→ EXERCISE AIM: Copy the records below word for word, from the line containing "At what coordinates should I click to accomplish: Click the info" through the end of the records, and leave out everything before it.
-- start SUPPLIED DATA --
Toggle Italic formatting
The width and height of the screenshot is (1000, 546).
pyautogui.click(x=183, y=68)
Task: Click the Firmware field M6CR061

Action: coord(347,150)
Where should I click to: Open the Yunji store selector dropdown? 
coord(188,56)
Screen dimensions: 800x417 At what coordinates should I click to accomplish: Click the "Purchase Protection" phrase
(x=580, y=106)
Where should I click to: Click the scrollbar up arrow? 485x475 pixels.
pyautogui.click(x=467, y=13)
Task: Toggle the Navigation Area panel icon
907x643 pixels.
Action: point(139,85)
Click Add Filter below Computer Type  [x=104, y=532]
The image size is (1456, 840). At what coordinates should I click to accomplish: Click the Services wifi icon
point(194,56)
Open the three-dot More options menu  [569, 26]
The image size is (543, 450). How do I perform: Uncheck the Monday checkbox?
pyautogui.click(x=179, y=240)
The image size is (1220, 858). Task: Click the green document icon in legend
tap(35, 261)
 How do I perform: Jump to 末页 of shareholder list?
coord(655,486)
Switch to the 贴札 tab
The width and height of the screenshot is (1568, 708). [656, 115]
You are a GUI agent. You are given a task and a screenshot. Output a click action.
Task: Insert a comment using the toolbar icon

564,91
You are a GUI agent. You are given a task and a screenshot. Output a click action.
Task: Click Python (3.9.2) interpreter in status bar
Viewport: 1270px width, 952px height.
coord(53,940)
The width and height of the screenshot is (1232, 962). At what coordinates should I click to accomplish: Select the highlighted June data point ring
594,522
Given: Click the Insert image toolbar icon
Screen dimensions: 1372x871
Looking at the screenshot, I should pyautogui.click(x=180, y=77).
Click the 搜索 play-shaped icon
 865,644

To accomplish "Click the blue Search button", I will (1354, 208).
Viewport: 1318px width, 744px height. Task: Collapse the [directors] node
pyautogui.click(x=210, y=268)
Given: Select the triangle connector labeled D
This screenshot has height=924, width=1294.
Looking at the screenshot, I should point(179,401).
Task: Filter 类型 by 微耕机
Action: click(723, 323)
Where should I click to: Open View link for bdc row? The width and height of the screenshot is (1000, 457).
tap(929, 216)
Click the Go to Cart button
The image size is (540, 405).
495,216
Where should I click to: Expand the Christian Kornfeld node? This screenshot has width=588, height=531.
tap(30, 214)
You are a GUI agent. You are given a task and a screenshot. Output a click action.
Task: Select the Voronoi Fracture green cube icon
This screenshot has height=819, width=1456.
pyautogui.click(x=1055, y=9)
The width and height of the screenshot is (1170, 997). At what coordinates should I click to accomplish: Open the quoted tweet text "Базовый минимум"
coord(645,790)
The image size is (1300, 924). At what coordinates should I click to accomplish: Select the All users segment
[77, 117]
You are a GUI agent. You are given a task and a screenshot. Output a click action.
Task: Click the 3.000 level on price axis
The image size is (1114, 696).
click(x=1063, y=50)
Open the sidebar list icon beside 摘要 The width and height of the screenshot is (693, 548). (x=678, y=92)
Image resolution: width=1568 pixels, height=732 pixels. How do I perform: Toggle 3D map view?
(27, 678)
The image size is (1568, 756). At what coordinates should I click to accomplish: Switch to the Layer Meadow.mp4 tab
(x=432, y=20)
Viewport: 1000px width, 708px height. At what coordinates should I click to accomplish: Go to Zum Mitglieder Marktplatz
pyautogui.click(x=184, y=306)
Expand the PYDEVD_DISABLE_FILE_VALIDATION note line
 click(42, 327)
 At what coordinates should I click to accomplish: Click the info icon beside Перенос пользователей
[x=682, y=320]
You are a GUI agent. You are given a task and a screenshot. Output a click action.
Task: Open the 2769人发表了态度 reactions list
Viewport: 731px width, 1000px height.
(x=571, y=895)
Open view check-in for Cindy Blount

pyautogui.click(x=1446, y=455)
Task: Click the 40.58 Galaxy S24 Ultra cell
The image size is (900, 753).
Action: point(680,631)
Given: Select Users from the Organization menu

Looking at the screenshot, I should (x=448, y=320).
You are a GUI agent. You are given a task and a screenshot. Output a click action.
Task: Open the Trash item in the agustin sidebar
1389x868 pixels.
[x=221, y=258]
-- end SUPPLIED DATA --
→ EXERCISE RESULT:
 At what coordinates should I click to accomplish: Click the info icon beside Перенос пользователей
[x=682, y=320]
You are a GUI agent. You are given a task and a screenshot. Output a click action.
Task: Open the 2769人发表了态度 reactions list
Viewport: 731px width, 1000px height.
(x=571, y=895)
Open view check-in for Cindy Blount

pyautogui.click(x=1446, y=455)
Task: Click the 40.58 Galaxy S24 Ultra cell
The image size is (900, 753).
Action: point(680,631)
Given: Select Users from the Organization menu

Looking at the screenshot, I should (x=448, y=320).
You are a GUI agent. You are given a task and a screenshot. Output a click action.
Task: Open the Trash item in the agustin sidebar
1389x868 pixels.
[x=221, y=258]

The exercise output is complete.